It’s no longer an amenity: people need a strong Wi-Fi signal in their homes. In a recent IDC survey, the US respondents have stated that Wi-Fi (access to the Internet) is the second thing they couldn’t live without, with the top place being taken by food, in case that you were wondering.
As a general rule, internet signal arrives in your home through a cable, and then it is fed into a router, which shares it using Wi-Fi (wirelessly) with all the Internet-ready devices in your home that are connected to the router. There are exceptions to these rules, of course, but that’s what happens in 99% of the homes.
Progress has been made during the last years with Internet access and router setup, with some companies promising 60 seconds Wi-Fi setups, but this is still an area that can make many people that don’t have an IT background cautious. Here are five easy ways to speed up your home network without risking to break your working Wi-Fi connection.
1. Find out the best router position in your home. You don’t have to be an IT genius to do that either; the closer the router, the stronger the signal. It is important to know that a router that’s placed on the floor won’t perform as well as one that’s placed higher – on a shelf, for example.
You can either place the router close to the center of your home, thus providing decent Wi-Fi signal for all the devices, or (our recommendation) you can move the router closer to the devices that really need a strong internet connection: your home office, a computer that is supposed to stream video, etc.
2. Use good router antennas. Your router has one or more antennas, and their makers have decided to make them orientable for a good reason: it matters! Often times, a vertical antenna position provides a strong Wi-Fi signal for most devices, but sometimes it may help to rotate the antennas towards the device(s) that need a good Internet connection the most.
If the properly oriented antennas don’t fix the problem, it may be the time to think of a high gain RP-SMA antenna and cable. If you plan to upgrade a Wi-Fi antenna, you will also need an RP-SMA right-angle adapter, because this will allow an omni-directional antenna to stand upright.
3. Change your router’s operating frequency, if possible. Did you know that many cordless phones, microwave ovens, baby monitors, etc work on a frequency – 2.4 GHz – that is also being used by many routers? Many of the modern routers (dual-band routers) allow you to change the operating frequency, so do that if it is possible, because it will reduce the interference with other devices. You may need to consult your router’s manual to do that.
4. Update your router’s firmware. Just like Windows, your router makes use of patches that fix vulnerabilities and sometimes boost its speed. Check the router’s manual, and then download and install the router firmware. Don’t forget to change the default password to one that includes letters, numbers and special characters like %,^, and &.
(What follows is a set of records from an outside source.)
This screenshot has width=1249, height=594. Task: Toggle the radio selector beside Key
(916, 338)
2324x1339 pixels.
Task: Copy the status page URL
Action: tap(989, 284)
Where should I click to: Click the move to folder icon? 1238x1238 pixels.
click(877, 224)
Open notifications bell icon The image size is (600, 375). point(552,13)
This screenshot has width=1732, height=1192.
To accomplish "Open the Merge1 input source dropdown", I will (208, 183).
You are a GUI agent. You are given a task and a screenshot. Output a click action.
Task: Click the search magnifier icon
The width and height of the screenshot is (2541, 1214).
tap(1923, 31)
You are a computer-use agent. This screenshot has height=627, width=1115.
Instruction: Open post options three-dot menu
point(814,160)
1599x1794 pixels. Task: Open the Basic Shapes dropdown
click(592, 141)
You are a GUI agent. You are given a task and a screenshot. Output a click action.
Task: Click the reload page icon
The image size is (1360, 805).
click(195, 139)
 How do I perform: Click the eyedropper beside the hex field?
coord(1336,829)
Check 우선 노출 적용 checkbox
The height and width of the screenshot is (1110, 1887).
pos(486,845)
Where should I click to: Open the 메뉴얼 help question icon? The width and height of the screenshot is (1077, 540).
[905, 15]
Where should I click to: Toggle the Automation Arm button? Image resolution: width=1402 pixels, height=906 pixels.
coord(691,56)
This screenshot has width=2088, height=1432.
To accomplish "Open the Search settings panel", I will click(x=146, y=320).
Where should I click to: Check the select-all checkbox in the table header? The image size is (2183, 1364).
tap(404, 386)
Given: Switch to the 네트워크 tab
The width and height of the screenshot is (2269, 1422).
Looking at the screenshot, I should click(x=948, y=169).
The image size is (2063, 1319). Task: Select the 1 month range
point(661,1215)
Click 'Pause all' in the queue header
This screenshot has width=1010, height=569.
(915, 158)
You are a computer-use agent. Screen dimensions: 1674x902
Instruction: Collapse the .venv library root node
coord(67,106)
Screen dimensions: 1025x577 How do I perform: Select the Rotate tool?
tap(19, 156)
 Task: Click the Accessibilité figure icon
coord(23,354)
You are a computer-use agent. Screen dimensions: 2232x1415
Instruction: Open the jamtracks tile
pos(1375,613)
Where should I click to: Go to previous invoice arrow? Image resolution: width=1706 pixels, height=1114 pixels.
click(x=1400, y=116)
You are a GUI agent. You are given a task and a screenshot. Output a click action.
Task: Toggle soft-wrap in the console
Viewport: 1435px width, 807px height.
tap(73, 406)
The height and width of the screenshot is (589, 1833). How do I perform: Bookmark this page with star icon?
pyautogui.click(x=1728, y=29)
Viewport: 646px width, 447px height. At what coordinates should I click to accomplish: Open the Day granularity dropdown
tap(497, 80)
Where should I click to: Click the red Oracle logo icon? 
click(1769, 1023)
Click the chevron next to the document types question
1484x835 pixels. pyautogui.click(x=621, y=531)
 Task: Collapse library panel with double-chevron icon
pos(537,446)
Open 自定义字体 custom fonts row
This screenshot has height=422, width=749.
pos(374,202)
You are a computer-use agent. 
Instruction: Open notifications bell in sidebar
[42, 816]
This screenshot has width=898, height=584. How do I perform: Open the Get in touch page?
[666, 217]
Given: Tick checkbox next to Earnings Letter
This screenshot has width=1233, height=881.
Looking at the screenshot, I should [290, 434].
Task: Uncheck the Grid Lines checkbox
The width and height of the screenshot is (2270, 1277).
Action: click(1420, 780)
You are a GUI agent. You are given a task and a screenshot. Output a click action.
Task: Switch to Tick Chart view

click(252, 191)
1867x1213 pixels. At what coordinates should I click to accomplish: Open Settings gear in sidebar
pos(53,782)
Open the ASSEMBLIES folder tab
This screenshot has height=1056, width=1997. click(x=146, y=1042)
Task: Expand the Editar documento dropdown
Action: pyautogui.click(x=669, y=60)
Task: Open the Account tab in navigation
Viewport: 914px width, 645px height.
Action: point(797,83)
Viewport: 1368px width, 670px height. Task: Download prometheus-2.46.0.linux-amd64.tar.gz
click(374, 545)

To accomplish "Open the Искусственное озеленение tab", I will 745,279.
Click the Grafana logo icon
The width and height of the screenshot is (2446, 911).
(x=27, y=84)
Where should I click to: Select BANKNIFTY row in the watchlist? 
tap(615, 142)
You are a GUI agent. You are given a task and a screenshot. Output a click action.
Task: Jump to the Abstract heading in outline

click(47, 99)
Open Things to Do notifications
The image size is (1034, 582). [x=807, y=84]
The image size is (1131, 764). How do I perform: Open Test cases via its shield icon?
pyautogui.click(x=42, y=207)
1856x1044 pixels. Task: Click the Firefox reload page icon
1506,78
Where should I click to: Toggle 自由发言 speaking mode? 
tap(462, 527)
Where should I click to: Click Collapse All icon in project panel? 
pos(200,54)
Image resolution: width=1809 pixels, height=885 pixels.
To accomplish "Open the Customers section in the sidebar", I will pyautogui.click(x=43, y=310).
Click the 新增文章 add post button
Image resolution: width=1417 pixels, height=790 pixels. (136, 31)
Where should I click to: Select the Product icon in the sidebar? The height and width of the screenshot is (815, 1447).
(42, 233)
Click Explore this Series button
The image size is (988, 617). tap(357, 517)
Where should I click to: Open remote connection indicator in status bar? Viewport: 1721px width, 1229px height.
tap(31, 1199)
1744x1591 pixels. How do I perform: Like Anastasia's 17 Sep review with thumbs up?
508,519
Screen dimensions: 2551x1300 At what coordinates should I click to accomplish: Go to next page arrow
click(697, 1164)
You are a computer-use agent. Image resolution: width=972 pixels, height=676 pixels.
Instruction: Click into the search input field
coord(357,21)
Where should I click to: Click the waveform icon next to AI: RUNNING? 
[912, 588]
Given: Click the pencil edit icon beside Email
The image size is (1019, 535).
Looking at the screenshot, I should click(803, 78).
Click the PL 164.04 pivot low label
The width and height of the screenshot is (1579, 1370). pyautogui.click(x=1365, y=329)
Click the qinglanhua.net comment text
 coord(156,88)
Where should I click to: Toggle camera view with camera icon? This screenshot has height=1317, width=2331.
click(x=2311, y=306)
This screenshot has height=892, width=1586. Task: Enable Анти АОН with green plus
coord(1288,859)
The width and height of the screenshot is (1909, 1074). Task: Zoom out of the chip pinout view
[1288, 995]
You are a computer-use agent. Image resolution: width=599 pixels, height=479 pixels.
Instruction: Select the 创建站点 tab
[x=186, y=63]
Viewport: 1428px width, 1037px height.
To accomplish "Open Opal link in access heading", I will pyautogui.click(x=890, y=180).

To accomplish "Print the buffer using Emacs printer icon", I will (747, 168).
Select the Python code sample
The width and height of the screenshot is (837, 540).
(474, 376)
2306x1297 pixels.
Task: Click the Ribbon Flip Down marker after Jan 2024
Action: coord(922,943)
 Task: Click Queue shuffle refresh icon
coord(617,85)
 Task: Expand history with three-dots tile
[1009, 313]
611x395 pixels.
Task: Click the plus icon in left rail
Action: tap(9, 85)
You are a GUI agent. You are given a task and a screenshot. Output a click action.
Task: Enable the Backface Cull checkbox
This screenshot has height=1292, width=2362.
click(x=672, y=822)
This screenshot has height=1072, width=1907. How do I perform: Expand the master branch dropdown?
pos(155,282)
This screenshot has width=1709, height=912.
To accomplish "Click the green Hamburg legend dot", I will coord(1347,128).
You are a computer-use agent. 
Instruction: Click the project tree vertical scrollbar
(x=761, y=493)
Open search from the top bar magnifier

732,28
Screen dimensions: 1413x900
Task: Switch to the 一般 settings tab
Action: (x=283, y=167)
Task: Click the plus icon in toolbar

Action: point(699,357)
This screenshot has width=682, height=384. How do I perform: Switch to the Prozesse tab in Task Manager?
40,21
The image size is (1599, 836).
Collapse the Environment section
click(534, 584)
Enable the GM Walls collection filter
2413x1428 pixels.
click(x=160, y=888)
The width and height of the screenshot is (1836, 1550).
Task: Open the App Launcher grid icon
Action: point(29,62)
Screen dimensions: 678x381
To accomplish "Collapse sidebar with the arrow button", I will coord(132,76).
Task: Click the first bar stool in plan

5. Prevent people from stealing your Wi-Fi signal. Did you know that many people use others’ internet connections? Fortunately, there are many tools that will help you determine who is connected to your Wi-Fi network and – even better! – send you an email whenever someone is trying to connect without having your permission.
Use these five ideas and I guarantee that your home network will be faster. The best part is that you shouldn’t need more than a few hours of work, and then you will be able to enjoy the benefits of a faster Internet connection for many years.